Garden at Dusk

Here is my new piece, Garden at Dusk. I chose two dark values of blue/green and indigo for the final colors. I brushed these on in four layers on the open areas of the cloth (i.e. not covered with rice paste resist), drying between each layer. I then added a few accents/shadows using a very dark value of indigo and black pigments.

After about 5 days, the paste was soaked off in water. I wanted to keep this piece simple and high contrast because I think the design works pretty well with just two values–dark and light. The paste crackled a bit and so you can see lines across the surface of the background where the color got through. The pattern you can see around the edges is the pattern woven into the linen (damask).

Back to my original inspiration – The Robins, so inspiring to me this spring, left this nest under our back porch roof after only one bird fledged from their second brood. Three perfectly formed beautiful blue eggs in a home of mud, twigs, grass, and other dried plant material from the garden.

 

 

The Colors

Imagining a “garden at dusk” led me to paint several layers of dusky colors in a very light value on the entire surface of the cloth, using soy milk and natural pigments. I would never have used the vintage white damask formal linen tablecloth for dining purposes. My cloth is long enough for two instances of the stencil, which was created from a full sheet of stencil paper. The finished image will be approximately 16” x 30.” Placing my stencil on the cloth before pasting allows me to see where the background colors fall within the stencil design. Before pasting the design (rice paste through the stencil), the stencil and the bamboo stretching sticks–“shinshi,”–soak in water.

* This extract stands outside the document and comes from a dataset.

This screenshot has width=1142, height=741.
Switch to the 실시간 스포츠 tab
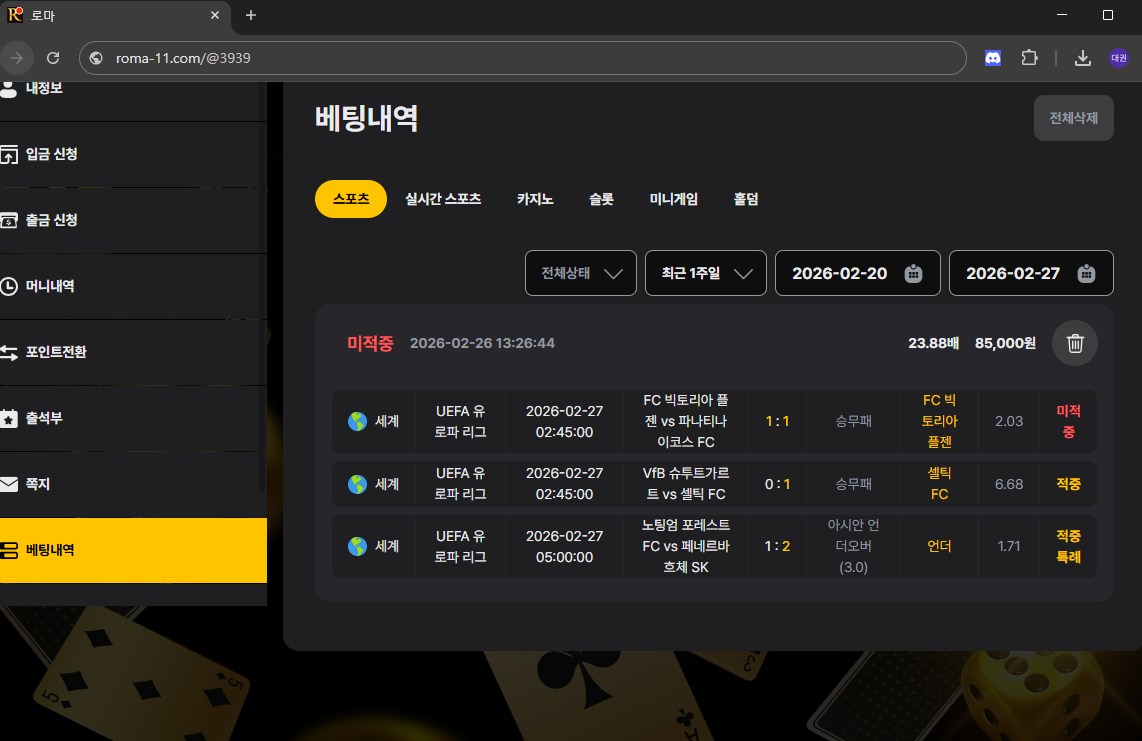(443, 199)
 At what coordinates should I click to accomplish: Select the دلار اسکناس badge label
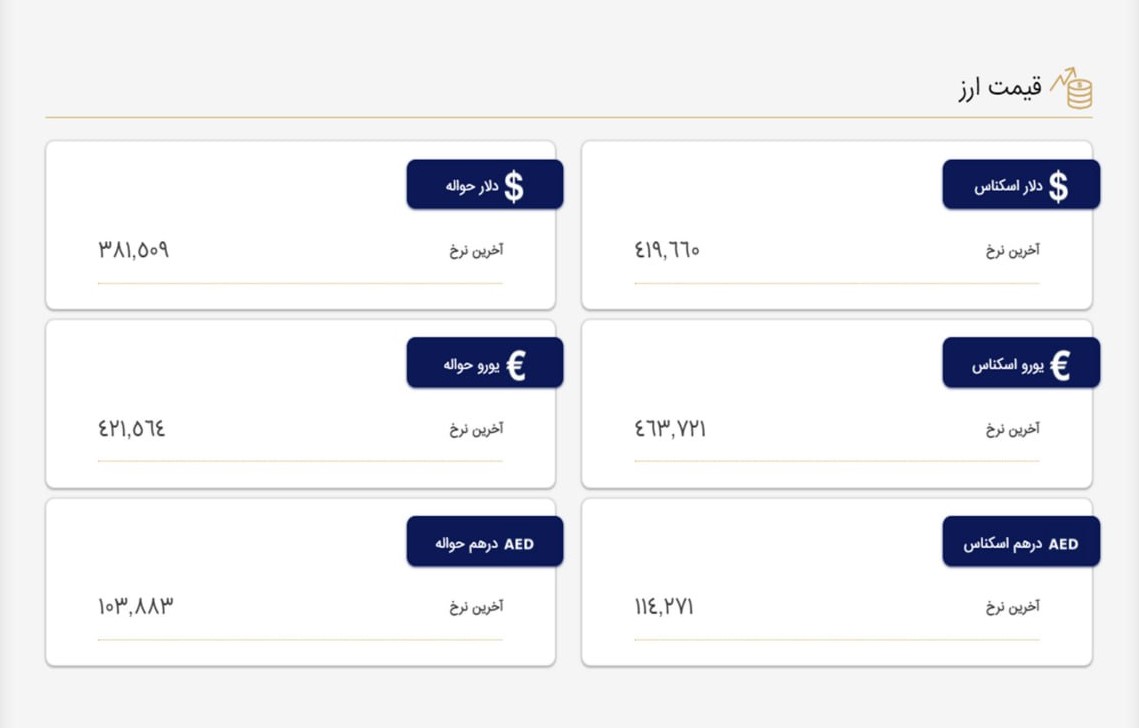[1008, 186]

Garden Imagery, Stencil Design

My new katazome stencil was inspired by the Robins I wrote about in my last post and by the late spring/early summer garden. I started with sketches on newsprint of plants and a nest, and then chose the shapes I liked best. For the plants, I settled on Hosta from the garden and Wood Anemone, a native wildflower that I discovered growing just down the street in a city park. I worked out the composition by drawing shapes on black paper, cutting them out and arranging them on a white background. I then transferred this design to the back of the stencil paper (shibugami). I found these really great white opaque ink pens called Uniball Signo, which show up very well on the dark brown stencil paper. The nearly-final stencil in the bottom image still has a few narrow bridges that will be cut away during the next step of the process, which is to reinforce the stencil with silk netting, or “sha.”